BRIEF: Put the items below into a numbered list, running from the start of the items through the line containing "Select 任务模板 in", and leave out blank lines.

═══ SUPPLIED ENTRIES

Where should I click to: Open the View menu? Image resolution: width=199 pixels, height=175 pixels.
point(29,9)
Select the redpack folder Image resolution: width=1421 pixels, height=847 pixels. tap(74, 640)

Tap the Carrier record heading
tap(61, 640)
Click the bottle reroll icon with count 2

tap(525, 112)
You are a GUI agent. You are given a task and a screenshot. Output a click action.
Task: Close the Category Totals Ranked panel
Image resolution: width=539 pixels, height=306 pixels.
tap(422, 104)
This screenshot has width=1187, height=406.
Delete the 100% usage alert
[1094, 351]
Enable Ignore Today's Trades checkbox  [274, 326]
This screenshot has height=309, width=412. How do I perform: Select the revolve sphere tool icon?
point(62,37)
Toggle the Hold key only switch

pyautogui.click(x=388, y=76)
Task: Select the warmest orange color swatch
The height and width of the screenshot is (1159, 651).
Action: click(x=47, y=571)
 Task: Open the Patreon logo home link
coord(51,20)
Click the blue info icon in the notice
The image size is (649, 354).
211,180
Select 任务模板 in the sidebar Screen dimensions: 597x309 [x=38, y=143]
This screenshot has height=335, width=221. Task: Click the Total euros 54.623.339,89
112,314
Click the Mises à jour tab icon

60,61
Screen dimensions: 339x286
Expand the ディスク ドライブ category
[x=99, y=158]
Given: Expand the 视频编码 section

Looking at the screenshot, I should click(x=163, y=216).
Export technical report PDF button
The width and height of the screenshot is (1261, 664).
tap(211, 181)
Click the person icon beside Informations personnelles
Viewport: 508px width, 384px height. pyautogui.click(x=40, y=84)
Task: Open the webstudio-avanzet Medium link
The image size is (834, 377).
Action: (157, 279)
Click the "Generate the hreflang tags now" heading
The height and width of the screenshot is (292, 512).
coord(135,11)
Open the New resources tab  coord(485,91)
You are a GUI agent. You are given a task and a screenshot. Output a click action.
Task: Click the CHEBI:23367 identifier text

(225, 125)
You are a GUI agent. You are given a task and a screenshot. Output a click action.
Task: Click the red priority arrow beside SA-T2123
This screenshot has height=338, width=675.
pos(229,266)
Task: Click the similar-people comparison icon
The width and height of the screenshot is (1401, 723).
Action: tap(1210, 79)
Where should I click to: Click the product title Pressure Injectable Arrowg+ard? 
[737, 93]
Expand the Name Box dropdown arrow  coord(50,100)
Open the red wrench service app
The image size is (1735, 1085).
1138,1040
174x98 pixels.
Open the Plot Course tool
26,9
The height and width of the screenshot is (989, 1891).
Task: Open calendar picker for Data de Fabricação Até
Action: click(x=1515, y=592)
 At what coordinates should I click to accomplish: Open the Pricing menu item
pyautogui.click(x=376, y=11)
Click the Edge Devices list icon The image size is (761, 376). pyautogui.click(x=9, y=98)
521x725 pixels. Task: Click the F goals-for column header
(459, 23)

══════

TASK SOLUTION:
1. Where should I click to: Open the View menu? Image resolution: width=199 pixels, height=175 pixels.
2. point(29,9)
3. Select the redpack folder Image resolution: width=1421 pixels, height=847 pixels. tap(74, 640)
4. Tap the Carrier record heading
5. tap(61, 640)
6. Click the bottle reroll icon with count 2
7. tap(525, 112)
8. You are a GUI agent. You are given a task and a screenshot. Output a click action.
9. Task: Close the Category Totals Ranked panel
10. Image resolution: width=539 pixels, height=306 pixels.
11. tap(422, 104)
12. This screenshot has width=1187, height=406.
13. Delete the 100% usage alert
14. [1094, 351]
15. Enable Ignore Today's Trades checkbox  [274, 326]
16. This screenshot has height=309, width=412. How do I perform: Select the revolve sphere tool icon?
17. point(62,37)
18. Toggle the Hold key only switch
19. pyautogui.click(x=388, y=76)
20. Task: Select the warmest orange color swatch
21. The height and width of the screenshot is (1159, 651).
22. Action: click(x=47, y=571)
23.  Task: Open the Patreon logo home link
24. coord(51,20)
25. Click the blue info icon in the notice
26. The image size is (649, 354).
27. 211,180
28. Select 任务模板 in the sidebar Screen dimensions: 597x309 [x=38, y=143]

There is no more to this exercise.